**Fragmento del texto**
= = = = = = =
REFLEXIONES  
 

 

REFLEXIÓN - 1

"AHORA VIVO"

Compartir el pan y beber de la misma copa eran gestos muy elocuentes en tiempos de Jesús. A través de ellos se establecía una profunda comunión con los demás y con la naturaleza. El pan y el vino, frutos de la tierra y del trabajo de los hombres, se convierten en alimento después de un proceso de transformación. Tienen que morir los granos de trigo y las uvas del racimo para que nazca el pan blanco y el vino rojo. Cuando Jesús entrega a sus discípulos estos dones, les está anticipando su final y, al mismo tiempo, les está ofreciendo un programa de vida: “Vosotros podéis ser alimento para los demás si aceptáis ser molidos (como los granos) o triturados (como las espigas)”. En esto consiste la eucaristía. Por eso, como nos recuerda la carta a los Corintios, cada vez que comemos de este pan y bebemos de este cáliz proclamamos la muerte del Señor hasta que él vuelva, reproducimos el sentido de su vida entregada.

¿Entendemos esto cuando celebramos la eucaristía? Si lo entendiéramos, ¿cómo podemos preguntar, una y otra vez, “para qué sirve la eucaristía”? ¡Sirve para vivir! Es el símbolo y la fuente de la vida. Sin entrar en comunión con el Cristo que se da somos incapaces de dejarnos triturar en el lagar de la vida, nos resistimos a todas las muertes y no encontramos sentido a nada de lo que hacemos. Sin eucaristía, nuestra existencia se reduce a una exhibición estéril.
= = = = = = =
**Material proporcionado**
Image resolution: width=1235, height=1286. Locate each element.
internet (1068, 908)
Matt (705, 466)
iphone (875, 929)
= = = = = = =
**Enunciado**
Continúa la reflexión sobre la eucaristía a partir de su última oración. Los datos provienen de una fuente distinta a la del texto.

**Ejercicio resuelto**
Como hoy no estamos muy adiestrados en descifrar símbolos, el evangelio de Juan nos ofrece una traducción eucarística apta para todos los públicos. Vive la eucaristía quien reproduce la vida de Jesús, que no ha venido a ser servido sino a servir. Por eso, en el Jueves Santo, se coloca ante nuestros ojos el icono del Jesús que lava los pies a sus discípulos. El Señor se convierte en siervo y los siervos en señores. La conclusión es clara: También vosotros debéis lavaros los pies unos a otros.

Os propongo una parábola compuesta por un hermano mío:

En un encuentro comunitario, el Abad confesó con sencillez a los monjes:

Cuando yo era adolescente, tenía la ambición de ser el primero en todo: quería ser el más guapo, el más listo, el más alto, el más rico, el más joven, el más bueno, el más sabio.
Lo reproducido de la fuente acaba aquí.